CyrusOne shrinks quarterly loss

CyrusOne reported a massive revenue gain. Its $82 million second-quarter revenue represented a 28-percent year-over-year increase. The company is still losing money, but it has managed to shrink its losses substantially, reporting a $3.6 million loss for the quarter, compared to a $6.8 million loss it reported for the same quarter one year ago.

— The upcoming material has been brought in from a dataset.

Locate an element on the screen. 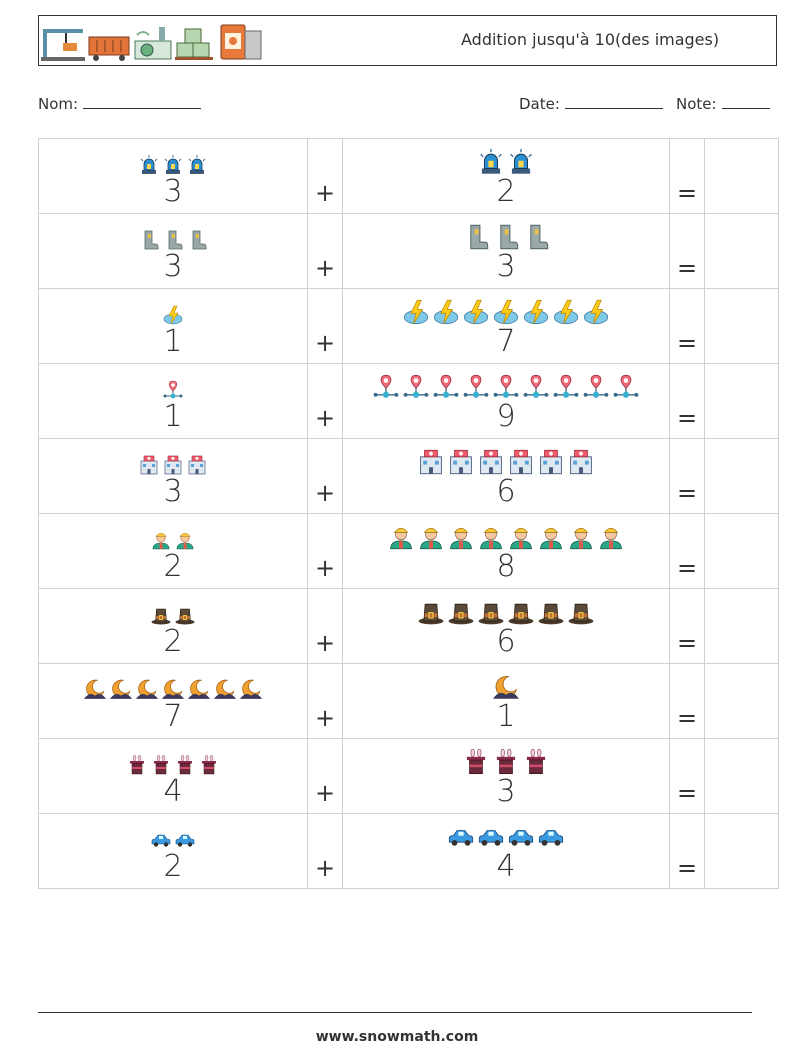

Like QTS, it has had a strong leasing quarter as it continued to expand its data center portfolio. The REIT leased about 60,000 square feet of colocation space (about 17 megawatts of power) and about 17,000 square feet of office space during the quarter.

Among the deals signed during the three months were leases with four Fortune 1,000 customers that have not taken space with CyrusOne before. The company now has about 650 customers total, 140 of which are Fortune 1,000 companies.

It is building in Texas, Virginia and Arizona, expecting to bring online 120,000 square feet of colocation space over the course of the second half of the year. CyrusOne's biggest ongoing construction project is in Phoenix, where the company is building a 1 million-square-foot campus. About half of the space leased during the second quarter consisted of pre-leases in the upcoming Phoenix data center.